--- Start of Extracted text ---

# The Gresham Hotel €89 per room deal



## Smashbox (28 May 2009)

Using the link below, you can book a room in The Gresham on O'Connell St, Dublin for €89 - a saving of €56

Includes Full Irish Breakfast for 2

[broken link removed]

Terms :

This promotion is applicable for Sunday to Thursday nights in the month of May 2009 in standard rooms 

Price is per room per night
Maximum of 2 persons per room
This promotion is only bookable through www.gresham-hotels.com and not by contacting the hotel directly
Cancellation policy is 24 hours prior to arrival. Please click on the cancellation link on your confirmation email
[broken link removed]​


----------



## dewdrop (28 May 2009)

Their ad says offer is confined to past customers


----------



## Smashbox (28 May 2009)

Only on the front page, and not in the terms of the booking.

Its fine. I think they are trying to make out its exclusive to certain people, but its not.


----------



## tester1 (28 May 2009)

friends stayed here the wkend. 
Had dreadful experience, said room temp was unbearable(hot), bed was hard as a rock, breakfast not included and cost 28 euro a head. 

I've never stayed there, but they made it their business to tell friends as their experience was so bad. fyi.


----------



## Smashbox (29 May 2009)

The breakfast is advertised as being included, so for this deal it is. Perhaps your friend booked room only. 

As for it being bad, a friend of mine stayed last week which was where I got the deal from. They said it was lovely, that they had a lovely room and the staff were great!

Just goes to show.


----------



## MaryBe (1 Jun 2009)

We have stayed in the Gresham many times and have never had any bad experiences.  Great location and value for money.


----------



## mathepac (1 Jun 2009)

dewdrop said:


> Their ad says offer is confined to past customers


 or [broken link removed] customers.

It also says expiry 31/05/2009 but friends just booked rooms for €89 incl brekkies for Tues & Weds this week.

Thanks on their behalf.


----------



## Smashbox (1 Jun 2009)

Happy to help


----------

--- End of Extracted text ---

- List of tasks
A) In the hotel deal thread, why does Smashbox say the limit to past customers doesn't matter? Answer in one to three sentences.
B) List every condition given under "Terms :" in the hotel deal thread.
C) Reproduce the passage of the hotel deal thread starting at "Only on the" and ending at "euro a head.".
The material after this thread plays no part in anything asked here.

--- Start of Dataset extract ---

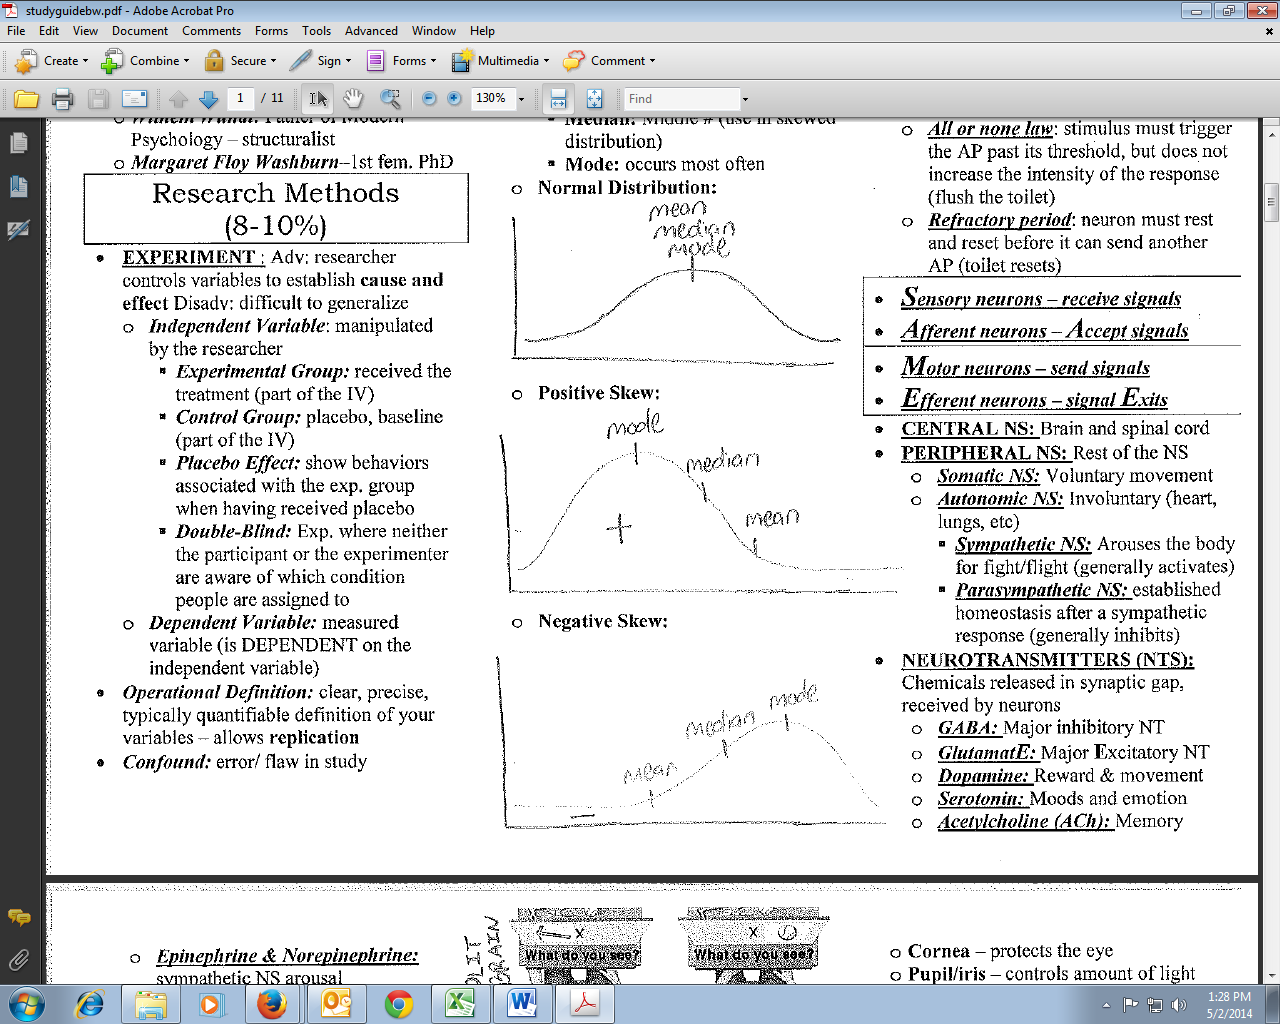Toggle fit-width scrolling mode icon
This screenshot has height=1024, width=1280.
(558, 99)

--- End of Dataset extract ---

- Answers for this exercise
A) Smashbox says the limit appears only on the front page and not in the terms of the booking. Smashbox believes the hotel is trying to make the offer seem exclusive to certain people when it is not.

B)
- The promotion applies to Sunday to Thursday nights in May 2009, in standard rooms.
- The price is per room per night.
- A room holds a maximum of 2 persons.
- The promotion can be booked only through www.gresham-hotels.com, not by contacting the hotel directly.
- Cancellation must be made 24 hours before arrival, using the cancellation link on the confirmation email.

C)
Only on the front page, and not in the terms of the booking.

Its fine. I think they are trying to make out its exclusive to certain people, but its not.


----------



## tester1 (28 May 2009)

friends stayed here the wkend. 
Had dreadful experience, said room temp was unbearable(hot), bed was hard as a rock, breakfast not included and cost 28 euro a head.